Die Weiterverbreitung von Nachrichten werden von den Nachrichtenagenturen aufgegriffen und weitegegeben. Deren Entstehung liegen eindeutige marktwirtschaftliche Überlegungen zugrunde - die unmittelbare Gefährdung kann man jeden Tag erfahren. Trau keiner Berichterstattung über Kriegsnachrichten - eine der Grundregeln des CLAUSEWITZschen Basisrepertoire. Der Produktion von Trugbildern sind keine Grenzen gesetzt. Bilder können täuschen, Übertragungstechniken stürzen wie ein Jet oder Bomber auf uns nieder. Die Netzwelt ist ein Kürzel von einem Kürzel. Wie früher die Druckpresse hat heute die Kommunikationstechnologie die Macht erlangt. Sie bestimmt, in welcher Form Nachrichten übermittelt werden sollen, und sie bestimmen auch, wie wir darauf zu reagieren haben. Das, was sie weitergeben, wird zugleich verwandelt, wobei der ursprüngliche Wesenskern erhalten bleibt oder nicht. Sie sind ein lichtgeschwindes, gegenwartszentriertes Medium, gewähren keinen Zugang zur Vergangenheit mehr. Alles, was laufend weitervermittelt wird, erfährt oder erlebt man so, als geschehe es 'jetzt' und hier'.

Das graue Dunstloch, daß auf uns zukommt, wird m. E. auch die Metapher für die Geschichtsvorstellung sein, die uns von den Medientechnologien suggeriert wird. Auf alle erdenkliche Weise ermuntern sie uns, ständig mit Informationen zu jonglieren, sie machen den eigentlichen Kontext substanzlos, unbrauchbar und ahistorisch, sie versimpeln, präsentieren sie in einer Form, die nur noch noch Unterhaltungswert hat, eingepackt in Werbung und Krimis, in Hitparaden und BIOLEKs Kochstunden, - so wird die reale Sichtschau des Krieges verdrängt. Tyrannen jeglicher Coleur haben mit ihr umzugehen gewußt. Wie nützlich es ist, den Massen Vergnügungen und Zerstreuung zu bieten, um ihre Unzufriedenheit zu besänftigen, erfährt der gebeutelte Mensch auf den 'elektronisch-medialen Schlachtfeldern'.
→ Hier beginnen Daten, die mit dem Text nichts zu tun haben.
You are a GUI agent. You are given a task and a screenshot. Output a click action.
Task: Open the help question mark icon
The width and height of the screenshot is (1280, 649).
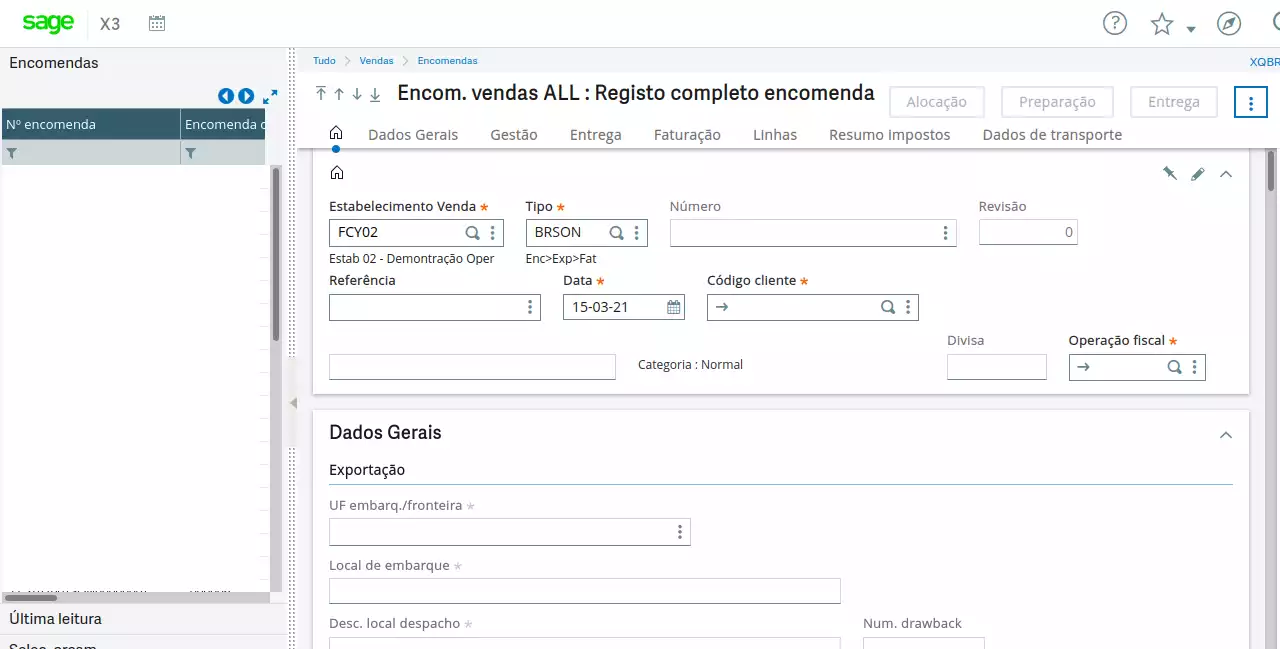tap(1114, 23)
Leider leben wir in einer Welt, in der die große Merheit den unterschwellig-lancierten Nachrichten Glauben schenkt. Wenn die Botschaften, die bezogen werden, in der Gestalt des Amüsements auftreten, die politischen Diskurse dadurch vereinnahmt werden, dann ist das Gesicht der Weltöffentlickeit nicht mehr zu retten; das grauenvolle Schauspiel - das Spiel des Medienweltmarkts - nimmt seinen Lauf.